_SUPPLIED RECORDS_
● ● ● ● ● ● ●
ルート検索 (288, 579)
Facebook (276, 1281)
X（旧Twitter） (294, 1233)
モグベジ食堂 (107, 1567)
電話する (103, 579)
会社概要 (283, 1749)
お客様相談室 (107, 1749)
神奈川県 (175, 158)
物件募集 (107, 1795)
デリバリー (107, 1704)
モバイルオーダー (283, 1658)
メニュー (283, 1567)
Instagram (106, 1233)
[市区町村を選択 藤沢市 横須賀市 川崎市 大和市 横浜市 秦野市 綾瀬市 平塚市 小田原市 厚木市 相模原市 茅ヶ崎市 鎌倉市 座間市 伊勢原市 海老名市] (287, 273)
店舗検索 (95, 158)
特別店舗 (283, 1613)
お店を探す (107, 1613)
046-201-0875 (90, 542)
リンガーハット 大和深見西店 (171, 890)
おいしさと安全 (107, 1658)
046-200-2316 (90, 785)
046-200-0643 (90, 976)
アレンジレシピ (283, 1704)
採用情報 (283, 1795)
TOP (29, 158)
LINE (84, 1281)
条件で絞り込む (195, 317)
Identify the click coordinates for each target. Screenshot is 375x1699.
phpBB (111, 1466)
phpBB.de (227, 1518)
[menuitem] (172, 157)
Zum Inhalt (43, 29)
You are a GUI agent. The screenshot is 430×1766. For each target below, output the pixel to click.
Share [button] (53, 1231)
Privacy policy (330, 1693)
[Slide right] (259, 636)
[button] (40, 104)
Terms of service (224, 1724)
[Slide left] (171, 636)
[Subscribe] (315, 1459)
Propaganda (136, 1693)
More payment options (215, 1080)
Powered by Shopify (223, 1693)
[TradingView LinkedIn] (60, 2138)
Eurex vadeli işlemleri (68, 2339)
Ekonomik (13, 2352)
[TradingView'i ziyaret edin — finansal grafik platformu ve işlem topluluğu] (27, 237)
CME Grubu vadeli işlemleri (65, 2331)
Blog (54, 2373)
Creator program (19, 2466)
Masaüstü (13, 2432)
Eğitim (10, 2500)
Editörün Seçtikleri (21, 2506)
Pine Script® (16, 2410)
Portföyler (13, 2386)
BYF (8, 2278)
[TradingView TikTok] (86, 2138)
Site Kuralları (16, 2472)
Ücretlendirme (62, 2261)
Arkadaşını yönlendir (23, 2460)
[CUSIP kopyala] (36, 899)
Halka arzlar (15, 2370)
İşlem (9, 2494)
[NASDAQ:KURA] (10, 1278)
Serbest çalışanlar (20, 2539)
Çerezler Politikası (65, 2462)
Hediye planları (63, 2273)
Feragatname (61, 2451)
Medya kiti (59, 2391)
● ● ● ● ● ● ●
_EXERCISE OBJECTIVE_
Each line in the listing above from the one containing "Privacy policy (330, 1693)" through the one containing "[TradingView LinkedIn] (60, 2138)" should be repeated exactly, and no other line.

_TASK RESPONSE_
Privacy policy (330, 1693)
[Slide right] (259, 636)
[button] (40, 104)
Terms of service (224, 1724)
[Slide left] (171, 636)
[Subscribe] (315, 1459)
Propaganda (136, 1693)
More payment options (215, 1080)
Powered by Shopify (223, 1693)
[TradingView LinkedIn] (60, 2138)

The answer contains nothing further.